TO-DO LIST.
1: Answer these from the podcast transcript, one line each, marked (a), (b), (c):
(a) Where was the economist walking when he noticed the dogs?
(b) What is the economist's name?
(c) In which city did he meet with cabinet ministers?
2: Please translate this sentence from the podcast transcript into French: "As he passed one farm, a dog would bark at his approach."
3: Carry on the podcast transcript about property boundaries in Bali, starting after its last sentence.

PAGE EXTRACT.
50 Things That Made The Modern Economy With Tim Harford

0:17.4

Some of the most important parts of our modern economy can't be seen, but they can be heard.

0:26.1

That's what one Peruvian economist concluded while walking through the idyllic rice fields

0:30.5

of Bali, Indonesia, in the 1990s.

0:34.0

As he passed one farm, a dog would bark at his approach.

0:38.3

Then quite suddenly, the first animal would stop, and a new guardian would begin to yap

0:44.6

away.

0:45.8

The boundary between one farm and the next was invisible to him, but the dog's knew exactly

0:50.8

where it was.

0:53.8

The economist's name is Hernando de Soto.

0:56.9

He returned to Indonesia's capital Jakarta and met with cabinet ministers to discuss setting

1:01.8

up a formal register of property rights.

1:05.4

They already knew everything they needed to know, he said, cheekily.

DATASET EXCERPTS.
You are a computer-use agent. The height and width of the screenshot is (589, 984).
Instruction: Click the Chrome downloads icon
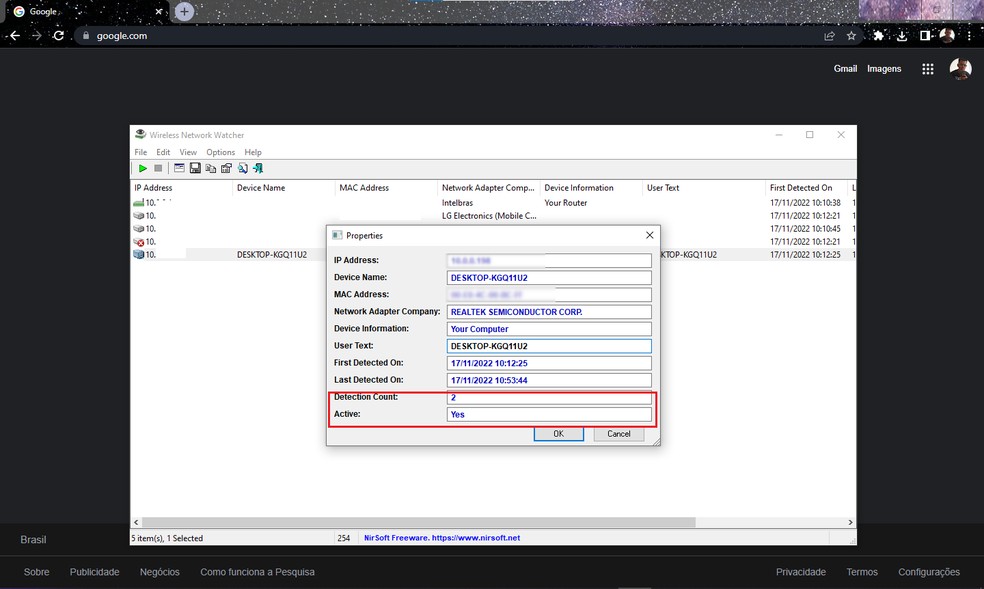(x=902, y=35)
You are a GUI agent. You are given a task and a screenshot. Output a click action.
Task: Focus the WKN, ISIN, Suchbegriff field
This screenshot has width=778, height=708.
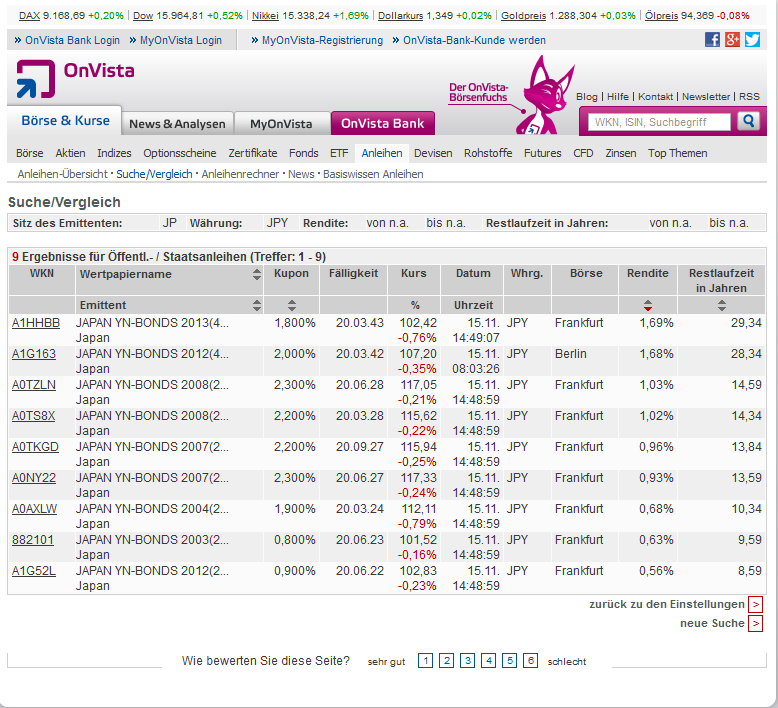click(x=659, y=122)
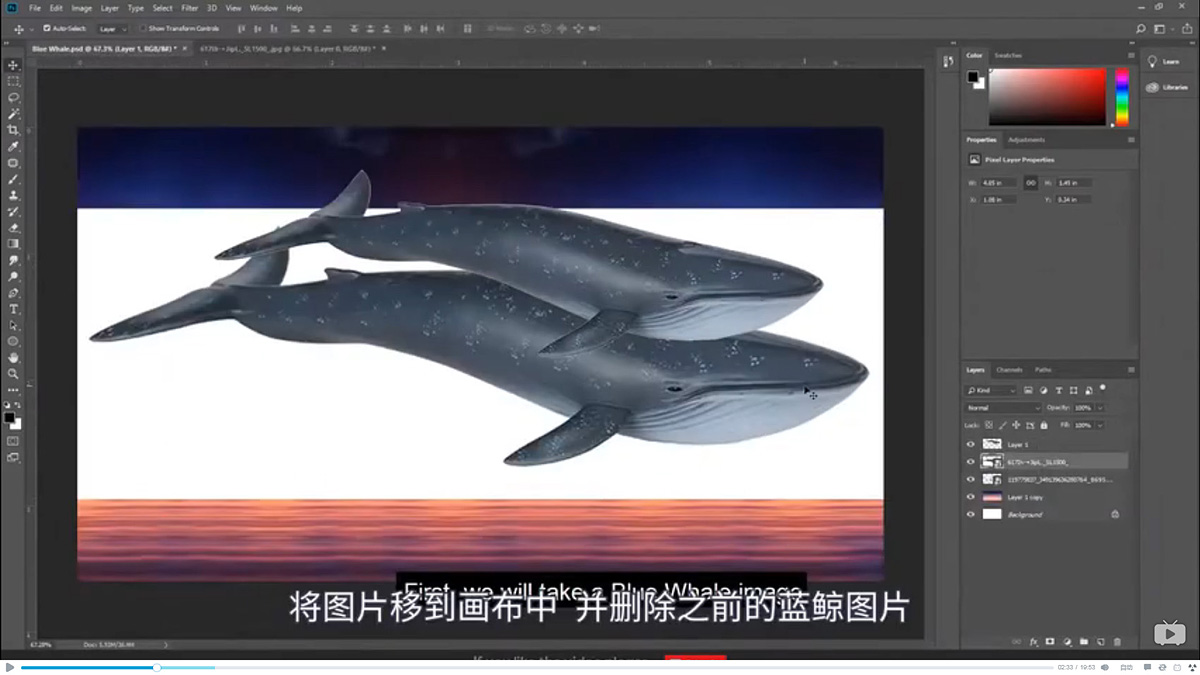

OUTPUTS FOR THE TASKS.
1:
(a) Through the rice fields of Bali, Indonesia, in the 1990s.
(b) Hernando de Soto.
(c) Jakarta.

2: Alors qu'il passait devant une ferme, un chien aboyait à son approche.

3:
1:10.3

They merely had to ask the dogs of Bali who owned what.

1:19.3

Hernando de Soto is a big name in development economics.

1:23.2

His energetic opposition to Peruvian Maoist terrorists, the Shining Path, made him enough

1:28.6

of a target that they tried to kill him three times.

1:32.5

And his big idea is to make sure that the legal system can see as much as the dogs of

1:37.6

Bali.

1:38.6

But we're getting ahead of ourselves.

1:40.7

The Indonesian government was trying to formalize property rights.

1:44.6

Others have tried to abolish them altogether.

...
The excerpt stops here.